__Your goal__.
Pick up the fan discussion of Baratheon hair color after its final sentence and continue it.

Secrets Left to Post: 02 pages, 48 secrets from Secret Submission Post #517.
Secrets Not Posted: [ 0 - broken links ], [ 0 - not!secrets ], [ 0 - not!fandom ], [ 0 - too big ], [ 0 - repeat ].
Current Secret Submissions Post: here.
Suggestions, comments, and concerns should go here.

(Anonymous) 2016-11-26 11:27 pm (UTC)(link)
Except the show actually kept the whole argument of "Ned wonders why Robert's children are blonde when all Baratheons ever have been dark-haired", except the show couldn't actually be arsed to make the Baratheons black-haired (or even dark-haired, Shireen is blonde ffs).

(Anonymous) 2016-11-27 01:06 am (UTC)(link)
Which is, entertainingly enough, actually a lot more realistic than the way the books play it - the Baratheons have intermarried enough with fair-haired families that some of them should be coming out blonde.

I like to pretend that the show's actually being clever with the casting in that respect, and subtly alluding to the fact that Ned Stark, having no comprehension of how biological inheritance works, jumped to a wild-ass conclusion that just happened to be the right one.

__Collected data__.
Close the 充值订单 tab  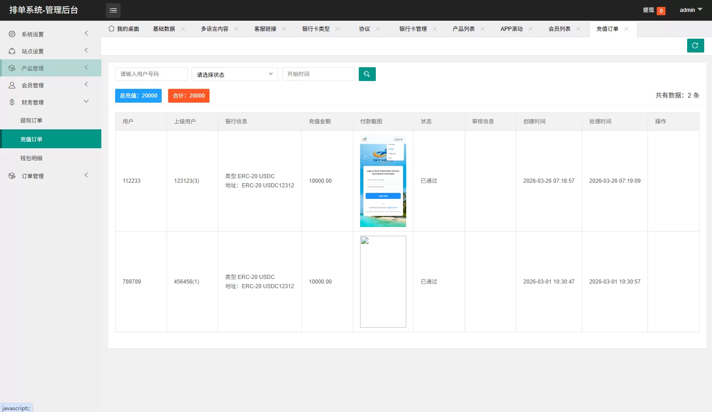(626, 29)
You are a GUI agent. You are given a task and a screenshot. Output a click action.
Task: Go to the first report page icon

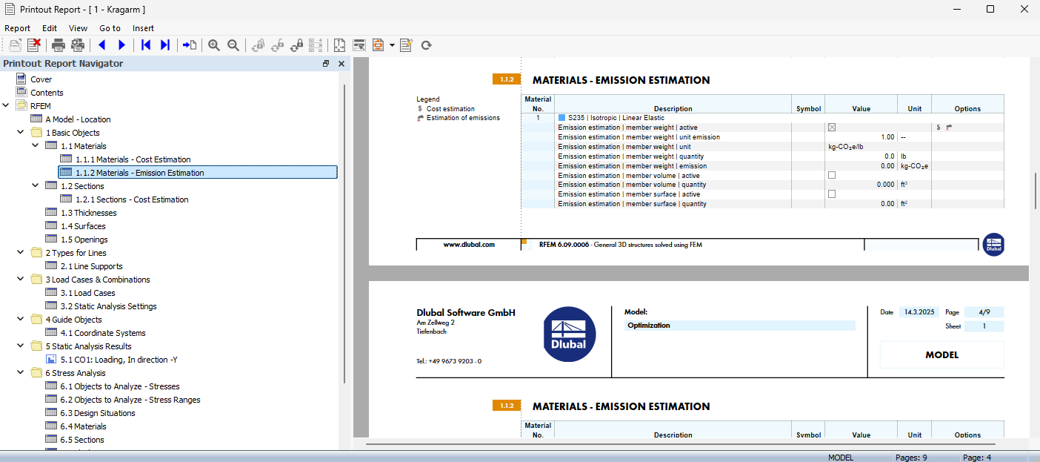[145, 45]
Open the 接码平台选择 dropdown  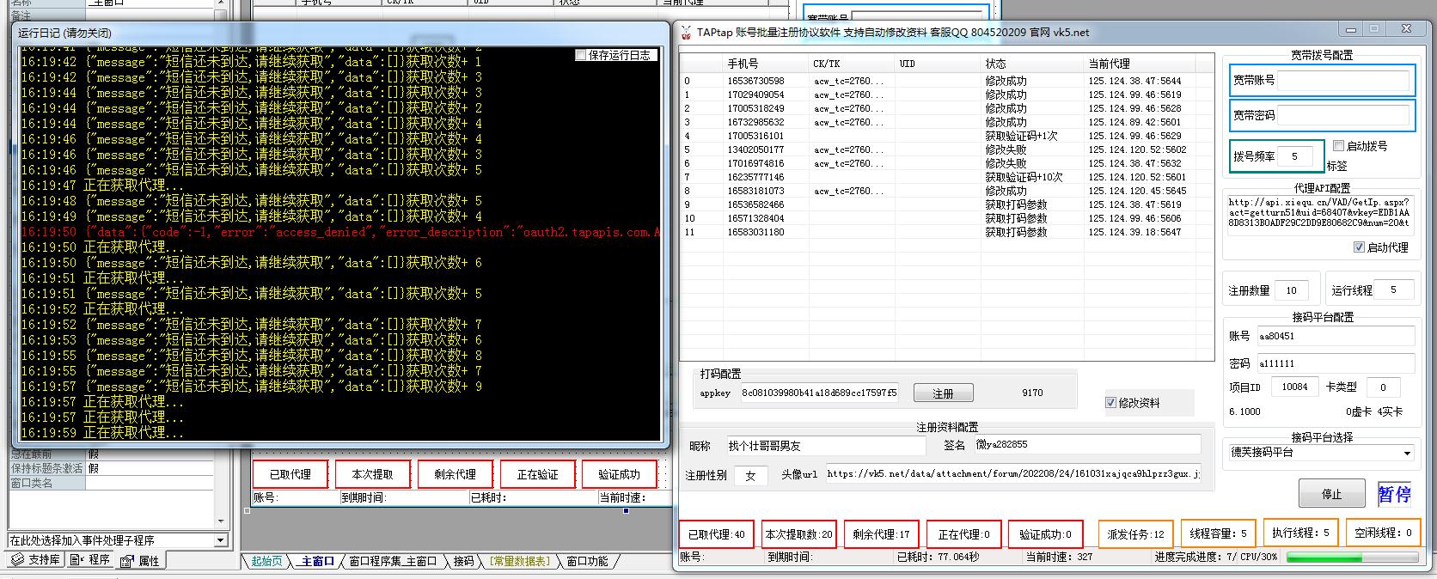pyautogui.click(x=1406, y=453)
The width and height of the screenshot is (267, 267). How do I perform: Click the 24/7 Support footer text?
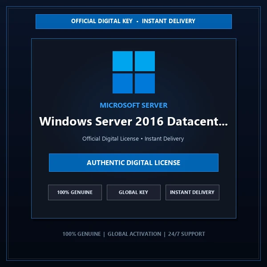[x=186, y=234]
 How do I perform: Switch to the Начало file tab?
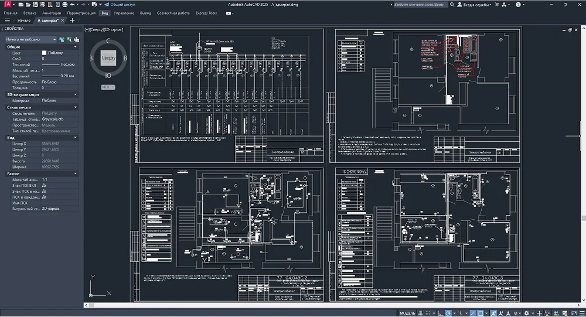coord(23,21)
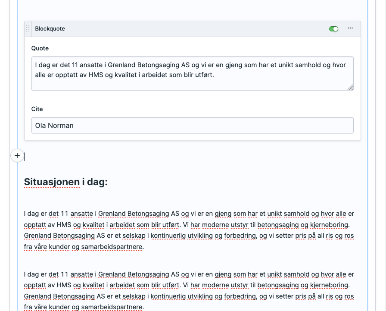Viewport: 386px width, 311px height.
Task: Click "forbedring" in the first paragraph
Action: [239, 236]
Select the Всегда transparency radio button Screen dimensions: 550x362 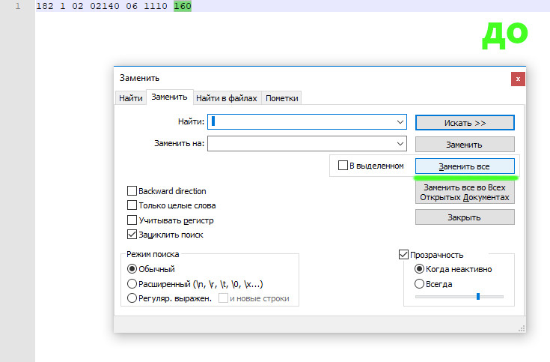(x=420, y=284)
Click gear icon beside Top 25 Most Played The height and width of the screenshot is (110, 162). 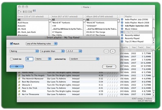122,41
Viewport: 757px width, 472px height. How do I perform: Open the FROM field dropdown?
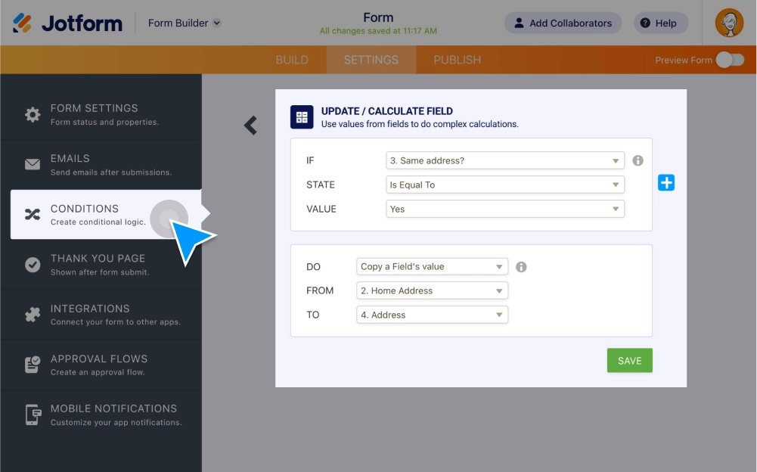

__Exercise response__.
ginainthekingsroad: a scan of a Victorian fashion plate; a dark haired woman with glasses (me?) (Default)

[personal profile] ginainthekingsroad 2016-11-27 08:38 am (UTC)(link)
Agreed. Ned, 4/5 of your book!children have Tully red/auburn hair, it's totally possible to have kids with traits from both families...

But in context Ned's conclusion is "supported" by that old book with descriptions of various noble families, and an olde timey understanding about genetics. Plus I guess Ned thinks a lot about how Jon has the "Stark look," always reminding the family of his birth (real or assumed)?

(Anonymous) 2016-11-27 05:39 am (UTC)(link)
If tbey made it blonde vs dark-haired then that was good enough... Robert, Renly and Gendry were all dark-haired, sufficient to drive the point home to the viewers (who, again, probably didn't care that much about this particular detail). We wouldn't even meet Shireen until the third season anyway, by which point hardly anyone would've remembered or cared anymore about Baratheons having to look any certain way.